Wednesday, March 2, 2016

#Cybils 2015 Finalist Review: Blackbird Fly by Erin Entrada Kelly

Analyn Yengko, or Apple as she was nicknamed by her deceased father, migrated with her mother from the Philippines to Louisiana when she was four years old.  Now in middle school, Anna still feels some shame about her penny-pinching mother, who works hard, but also makes mistakes speaking English, still cooks Filipino food, and doesn't want Apple to forget her heritage.

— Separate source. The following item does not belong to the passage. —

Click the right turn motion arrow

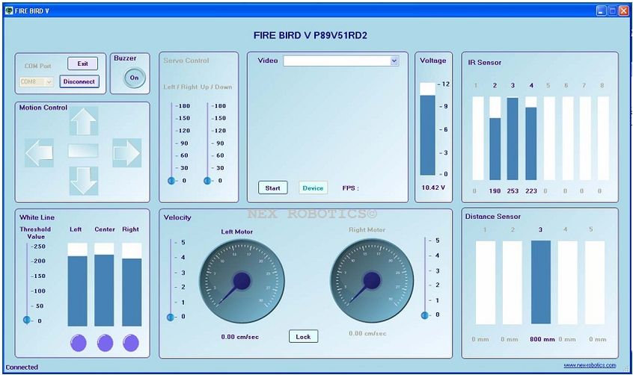pos(126,152)
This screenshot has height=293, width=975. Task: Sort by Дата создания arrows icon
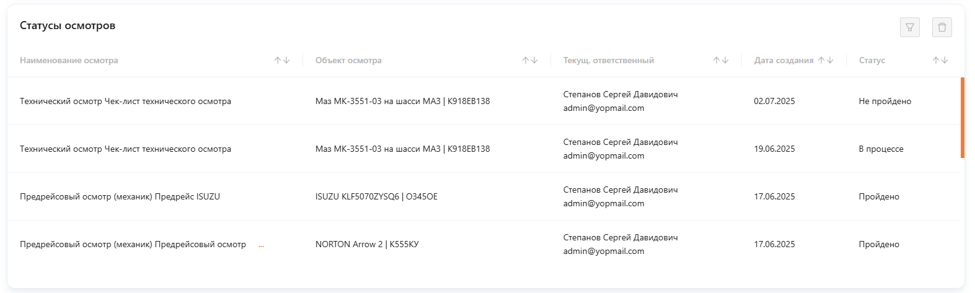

But while Apple feels estranged from her mother, she really wants to connect with her dad through their mutual love of the Beatles.  If only Apple's mother could understand that and buy her that inexpensive guitar she so desperately wants to have.  But no guitar playing is allowed in her house, only studying and working hard in school.  Desperate, Apple steals $100. from the school's music, feels guilty and gets caught putting it back.  Part of her punishment is that she is no longer allowed into the band room.

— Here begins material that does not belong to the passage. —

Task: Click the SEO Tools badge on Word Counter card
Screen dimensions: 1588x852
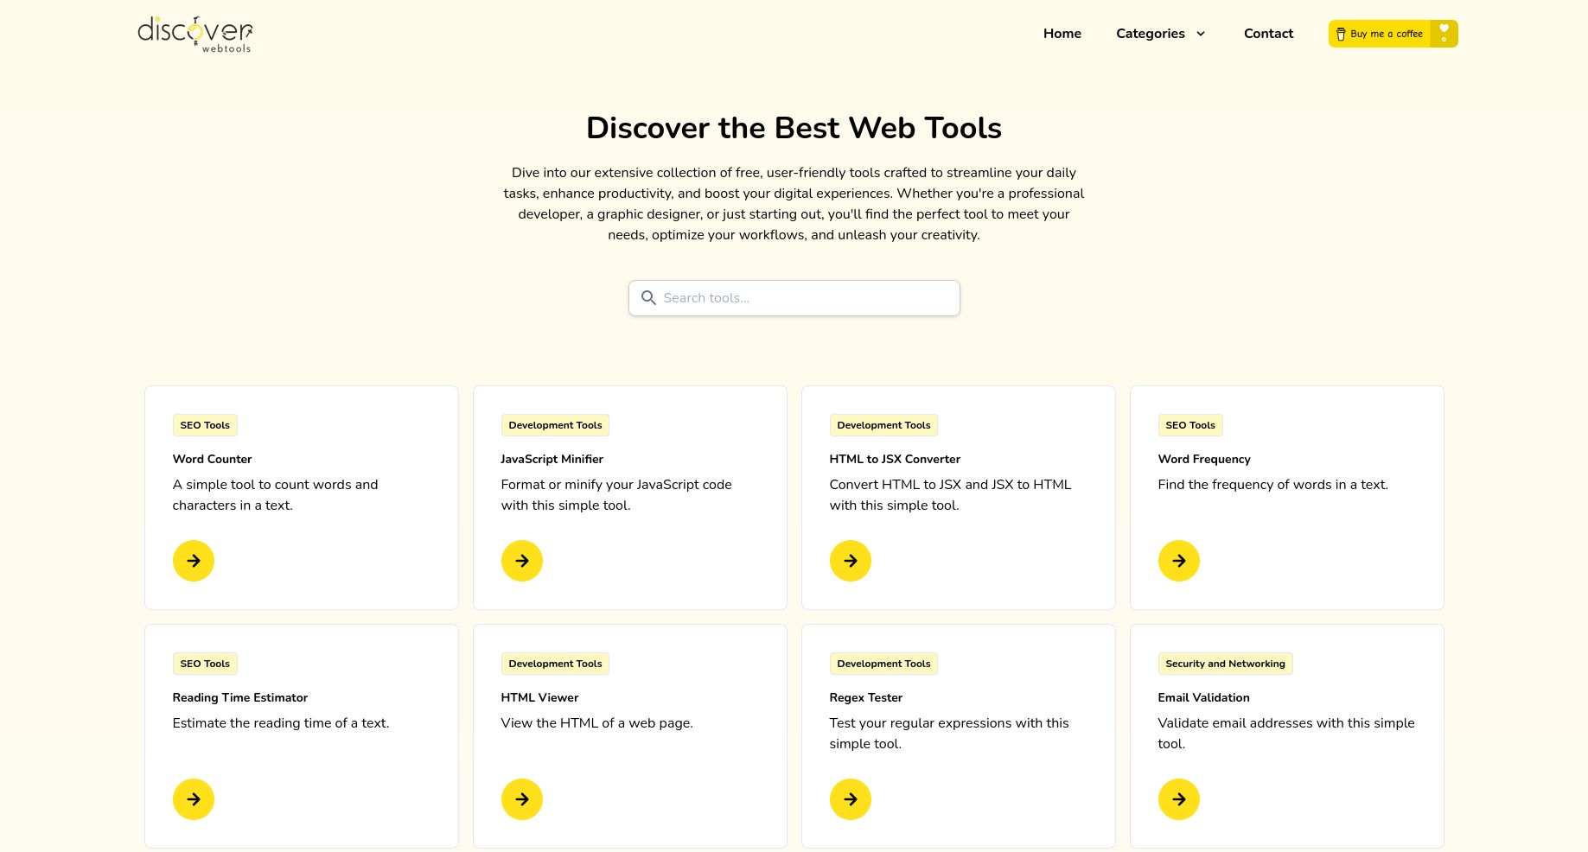Action: [204, 425]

Meanwhile, Apple and her two best friends Gretchen and Alyssa have also discovered boys, but boys haven't discovered Apple.  In fact, Jake thinks she's Chinese and eats dogs, a comment the will follow Apple around school once it out there.  But even worse, Apple also finds out that she is number three on their Dog Log, a list complied by the boys of the school's most unattractive girls, and she is devastated.   But when she hears that popular boy Braeden wants to dance with her at the Halloween dance, Apple hopes thing have changed.  She goes to the dance with Evan Temple, a new boy from California, but it becomes clear that Braeden was a set up and Evan leaves when he finds out he was supposed to be ditched.  Suddenly, Apple is really alone.  In the Girls' bathroom, she runs into Heleena, an overweight girl who has always been a target for the  popular kids.

By Monday, Gretchen and Alyssa can't detach from Apple quickly enough.  Ostracized by her classmates, Apple goes to the library for lunch instead of her usual place under the tree with her friends.  After checking out a book about playing guitar, Apple heads over to the band room to leave an apology for the teacher when Alyssa finds her there and accuses Apple of stealing again.  Next, Apple apologizes to Evan.  And suddenly, things begin to change for her.  Sure, the boys still taunt her about being on the Dog Log, but with the help of her new friends Evan and Heleena, Apple discovers who she really is and what most important to her.

Blackbird Fly is so different from what I expected given the cover illustration.  Middle school is the pits anyway, but Erin Entrada Kelly gives the reader an excellent, realistic picture of what a real hell it can be when you are facing the racist and xenophobic attitudes of your classmates, people you have to be near day after day.   I have to admit these were difficult parts of the novel to read, but don't gloss over them.

Apple really grows in the coming of age novel and that is a truly positive aspect of the book.  Kelly really has created well-drawn characters in Apple, her mother, Evan and Heleena.  Interestingly, Gretchen, Alyssa and the boys they like have a kind of opaque quality that renders them as shallow as they really are.

All in all, I found Blackbird Fly to be an interesting look at bullying because of difference, at how easily misinformation about cultures spreads and I think it is especially timely given all the recent talk immigrants and about closing our borders (FYI, I am a child of an immigrant).

My only problem with the novel was why didn't the creators of the Dog Log and their girl supporters get in trouble for what they were doing?  They shouldn't have gotten away with it because it will just keep happening to other girls.

On a lighter note, I found the 2FS4N (2nd favorite song for now) at the beginning of each chapter a nice way to give readers a hint of what to expect in that particular chapter.   I also love the Beatles and yes, I did listen to my Beatles playlist after I finished the novel.